Stored data
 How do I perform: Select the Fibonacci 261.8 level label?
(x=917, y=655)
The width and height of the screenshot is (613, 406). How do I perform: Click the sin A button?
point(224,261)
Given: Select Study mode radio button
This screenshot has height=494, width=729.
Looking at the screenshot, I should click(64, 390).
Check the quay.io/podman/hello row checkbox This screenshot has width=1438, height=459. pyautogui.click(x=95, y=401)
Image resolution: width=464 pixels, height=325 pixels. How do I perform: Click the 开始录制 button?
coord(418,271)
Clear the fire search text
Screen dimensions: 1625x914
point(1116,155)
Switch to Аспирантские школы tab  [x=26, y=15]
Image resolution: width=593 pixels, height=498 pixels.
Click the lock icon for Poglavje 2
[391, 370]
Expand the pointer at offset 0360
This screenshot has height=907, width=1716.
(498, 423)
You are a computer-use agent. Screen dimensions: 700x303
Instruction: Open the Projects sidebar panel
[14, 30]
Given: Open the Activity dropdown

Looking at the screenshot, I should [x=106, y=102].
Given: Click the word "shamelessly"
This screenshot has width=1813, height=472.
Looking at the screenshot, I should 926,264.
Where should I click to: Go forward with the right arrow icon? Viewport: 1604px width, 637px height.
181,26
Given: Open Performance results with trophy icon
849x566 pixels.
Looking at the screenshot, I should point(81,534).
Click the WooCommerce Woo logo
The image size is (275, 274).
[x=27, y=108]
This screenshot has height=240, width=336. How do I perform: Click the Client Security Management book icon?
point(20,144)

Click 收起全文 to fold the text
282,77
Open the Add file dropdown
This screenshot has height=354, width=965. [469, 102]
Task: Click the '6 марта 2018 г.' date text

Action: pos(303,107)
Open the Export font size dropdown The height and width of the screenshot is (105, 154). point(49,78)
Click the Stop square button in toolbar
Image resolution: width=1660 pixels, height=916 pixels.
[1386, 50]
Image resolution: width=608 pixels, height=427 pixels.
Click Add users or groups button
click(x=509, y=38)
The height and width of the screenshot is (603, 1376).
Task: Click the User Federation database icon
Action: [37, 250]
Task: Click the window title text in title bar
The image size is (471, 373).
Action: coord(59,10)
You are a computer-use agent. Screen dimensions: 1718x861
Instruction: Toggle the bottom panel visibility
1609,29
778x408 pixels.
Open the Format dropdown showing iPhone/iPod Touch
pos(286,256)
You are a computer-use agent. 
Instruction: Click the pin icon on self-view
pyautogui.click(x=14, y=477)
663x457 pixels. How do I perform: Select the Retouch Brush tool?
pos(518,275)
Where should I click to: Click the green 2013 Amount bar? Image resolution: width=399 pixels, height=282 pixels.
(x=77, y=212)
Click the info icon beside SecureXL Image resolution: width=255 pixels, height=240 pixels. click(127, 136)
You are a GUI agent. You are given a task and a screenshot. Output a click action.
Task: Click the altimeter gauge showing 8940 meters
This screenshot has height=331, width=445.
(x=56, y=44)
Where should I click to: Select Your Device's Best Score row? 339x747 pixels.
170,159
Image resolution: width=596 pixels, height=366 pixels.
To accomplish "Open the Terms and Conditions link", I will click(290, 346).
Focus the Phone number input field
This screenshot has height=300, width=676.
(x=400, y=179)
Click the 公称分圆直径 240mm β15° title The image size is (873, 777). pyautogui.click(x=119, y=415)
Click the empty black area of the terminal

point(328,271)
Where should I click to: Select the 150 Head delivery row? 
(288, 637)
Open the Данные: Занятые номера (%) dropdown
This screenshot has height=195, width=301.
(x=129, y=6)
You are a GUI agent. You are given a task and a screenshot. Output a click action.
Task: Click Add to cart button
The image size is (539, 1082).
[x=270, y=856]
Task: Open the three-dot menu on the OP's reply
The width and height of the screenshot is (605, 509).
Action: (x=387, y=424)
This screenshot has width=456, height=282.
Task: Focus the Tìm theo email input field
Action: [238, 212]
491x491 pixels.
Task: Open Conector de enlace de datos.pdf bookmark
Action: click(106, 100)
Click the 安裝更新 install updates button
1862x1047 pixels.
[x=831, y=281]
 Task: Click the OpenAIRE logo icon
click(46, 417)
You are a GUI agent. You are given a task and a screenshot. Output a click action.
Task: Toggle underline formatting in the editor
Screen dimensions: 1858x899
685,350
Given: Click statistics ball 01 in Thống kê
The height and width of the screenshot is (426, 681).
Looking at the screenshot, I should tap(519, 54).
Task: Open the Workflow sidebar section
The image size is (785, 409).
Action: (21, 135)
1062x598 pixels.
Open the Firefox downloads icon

THE PROBLEM:
Reproduce the material above word for word, from its first line through the line containing "Action: pos(303,107)", with both of those lines included.

RESPONSE BELOW:
 How do I perform: Select the Fibonacci 261.8 level label?
(x=917, y=655)
The width and height of the screenshot is (613, 406). How do I perform: Click the sin A button?
point(224,261)
Given: Select Study mode radio button
This screenshot has height=494, width=729.
Looking at the screenshot, I should click(64, 390).
Check the quay.io/podman/hello row checkbox This screenshot has width=1438, height=459. pyautogui.click(x=95, y=401)
Image resolution: width=464 pixels, height=325 pixels. How do I perform: Click the 开始录制 button?
coord(418,271)
Clear the fire search text
Screen dimensions: 1625x914
point(1116,155)
Switch to Аспирантские школы tab  [x=26, y=15]
Image resolution: width=593 pixels, height=498 pixels.
Click the lock icon for Poglavje 2
[391, 370]
Expand the pointer at offset 0360
This screenshot has height=907, width=1716.
(498, 423)
You are a computer-use agent. Screen dimensions: 700x303
Instruction: Open the Projects sidebar panel
[14, 30]
Given: Open the Activity dropdown

Looking at the screenshot, I should [x=106, y=102].
Given: Click the word "shamelessly"
This screenshot has width=1813, height=472.
Looking at the screenshot, I should 926,264.
Where should I click to: Go forward with the right arrow icon? Viewport: 1604px width, 637px height.
181,26
Given: Open Performance results with trophy icon
849x566 pixels.
Looking at the screenshot, I should point(81,534).
Click the WooCommerce Woo logo
The image size is (275, 274).
[x=27, y=108]
This screenshot has height=240, width=336. How do I perform: Click the Client Security Management book icon?
point(20,144)

Click 收起全文 to fold the text
282,77
Open the Add file dropdown
This screenshot has height=354, width=965. [469, 102]
Task: Click the '6 марта 2018 г.' date text

Action: pos(303,107)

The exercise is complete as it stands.